Trading on journalists’ understandable desperation to interview him — after four years between elections in which he has barely submitted to rigorous questioning by mainstream local reporters — Netanyahu has been discrediting Hebrew media in the very act of nakedly using it to advance his re-election chances. In the same Army Radio interview — his second of the day with that station — he claimed that Israel’s journalists are part of the plot to ensure his defeat on Tuesday. Reporters have gotten wise to his various tactics for trying to get out the vote, he asserted, and therefore the media this time had hatched a plot — “a bluff” to “anesthetize” the public — to assert that the election was a done deal, that his re-election was secure, and thus defang his last-minute pleadings.

Don’t fall for it, he urged listeners. Go out to vote, he pleaded — “Take your families and children with you” — or the appeasers of the left would come to power. What he was asking was “for the benefit of the Jewish state,” he declared, detailing the sacrifices he and his family have made over the years for the cause — “doing everything, everything, to ensure the future of the people of Israel in its land” — including citing the death of his IDF commander brother Yoni, in the heroic IDF rescue operation at Entebbe in 1976.

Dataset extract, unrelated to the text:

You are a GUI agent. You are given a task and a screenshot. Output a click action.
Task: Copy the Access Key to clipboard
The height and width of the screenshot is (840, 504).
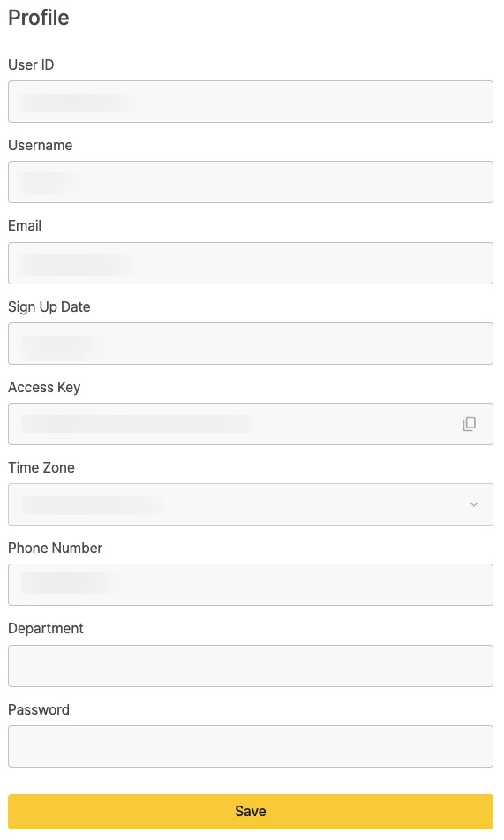point(469,424)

“Vote Mahal,” he implored, time after time after time.

Naftali Bennett. (Tomer Neuberg/Flash90)

Overt election propaganda is supposed to be banned in the final days of the campaign. Netanyahu will presumably be required to pay a fine at some post-election stage. He is emphatically not the only prominent politician who has been propagandizing; he has certainly been doing it more than any other, and been widely indulged.

Targeting the voters of the rightist parties with which you will likely be negotiating a coalition in a matter of days would also generally be considered unacceptable, and Bennett and others on the non-Likud right have been fuming. “We don’t quite understand the rationale behind Netanyahu’s attack on the New Right, of all parties,” lamented Bennett on Monday.

Shas party leader Aryeh Deri attends a campaign event in Jerusalem on April 2, 2019. (Noam Revkin Fenton/ Flash90 )

The Shas ultra-Orthodox leader Arye Deri — who has repeatedly pledged his party’s coalition support for “Netanyahu and only Netanyahu” — on Sunday called the prime minister an ingrate, and, on Monday, said he feared his “life’s work” was falling apart before his eyes. “Why is he doing this?” asked Deri. “We were the first to say, ‘Netanyahu, Netanyahu.'”

Neither Bennett’s New Right party nor Shas have been faring too well in the polls, and Netanyahu’s “only Likud” blitz could badly impact them, as well as hurt the troubled center-right Kulanu and the hawkish Yisrael Beytenu parties, possibly even pushing one or more of them beneath the 3.25% threshold for Knesset representation.

Netanyahu claimed in many of his innumerable interviews on Monday that none of the rightist parties would disappear. But then he would say that, wouldn’t he. He can always apologize afterwards, once the votes have all been cast.